А радоваться, правду сказать, было нечему. Плакать следовало, но всё одно:
Бом!
Мнимый царевич слушал трезвон, сидя с гетманом Дворжецким, выбранным шляхтой вместо отъехавшего в Польшу Юрия Мнишека. Тут же за столом были иезуиты Чижовский и Лавицкий и тихий монашек, представлявший нунция Рангони.

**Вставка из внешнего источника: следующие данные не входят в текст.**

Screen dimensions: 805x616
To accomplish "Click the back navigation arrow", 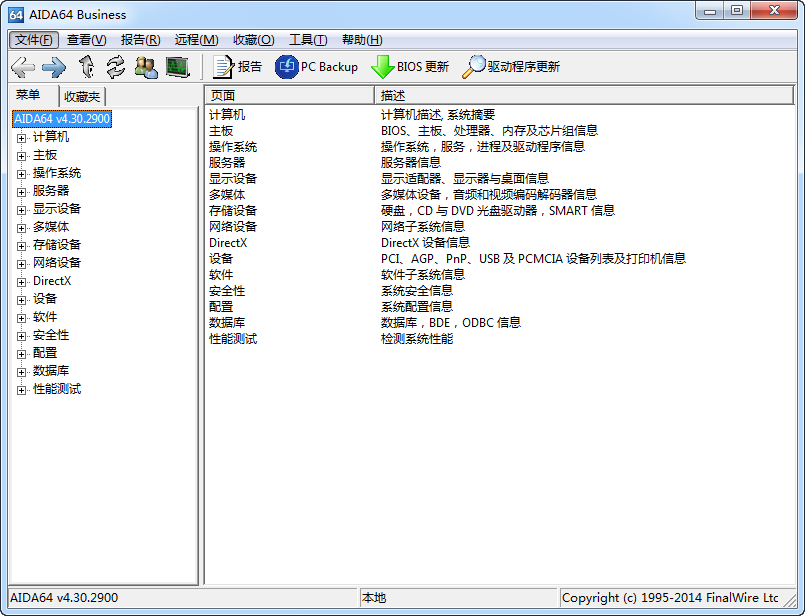I will (21, 67).
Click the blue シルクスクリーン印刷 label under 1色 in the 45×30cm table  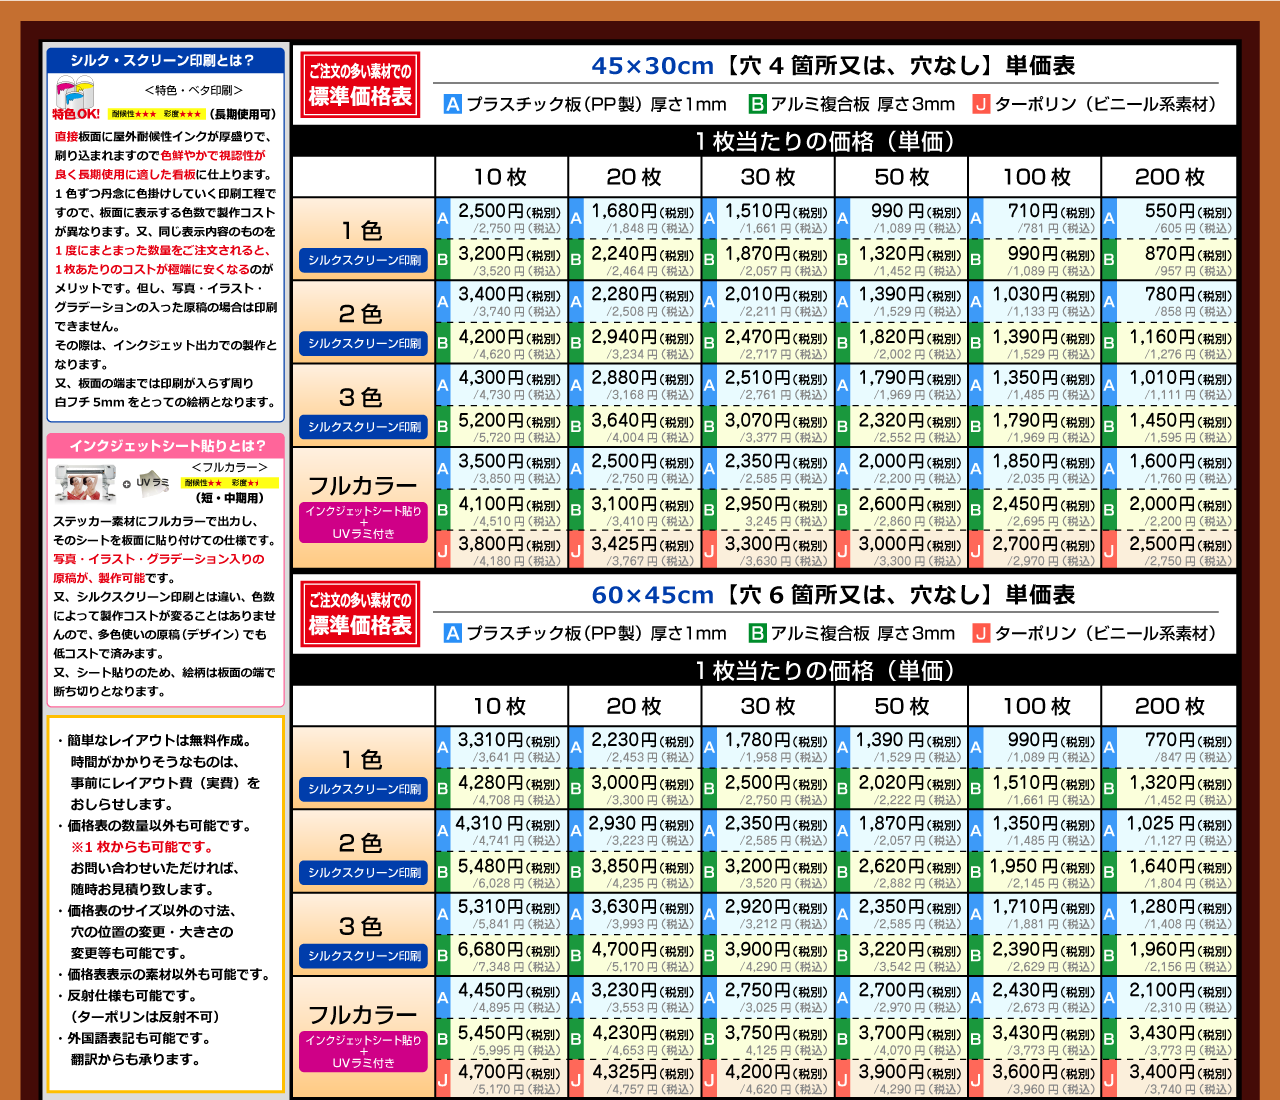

— Хорошо звонят на Путивле, — сказал мнимый царевич и, неожиданно собрав морщины у глаз, обратился к Дворжецкому: — Пан гетман, распорядись, дабы выкатили из обоза три бочки водки городу.
Дворжецкий удивлённо вскинул на мнимого царевича глаза.
— Радость так радость! — одушевляясь, сказал мнимый царевич.
— О-о-о! — поддержал тихий монашек. — Разумно. Нет лучшего средства для завоевания приязни русского человека, чем колокольный звон и водка.
Мнимый царевич оборотился к нему, оглядел монашка и сказал:
— Нет, пан не прав… Есть и ещё средство.
Водку путивлянам выставили. А через час, когда черпала жаждущих горячего напитка по дну бочек скребли, мнимый царевич в окружении польских рыцарей выехал на коне из своего двора.
Конь под ним был бел, как сметана. Царевича же, напротив, обрядили во всё чёрное. Ветер отдувал за его спиной чёрный плащ, гнул на шляпе чёрное перо.
Наряд сей мрачный понадобился Отрепьеву для того, что повелел он православным священникам Путивля выйти на поле перед крепостью и отслужить молебен по убиенным во время штурма. И пожелал во время службы сей быть среди молящихся. Вот и плащ чёрный, и перо, как вороново крыло. Народ, особенно из тех, что забавлялись возле бочек с водкой, повалил следом.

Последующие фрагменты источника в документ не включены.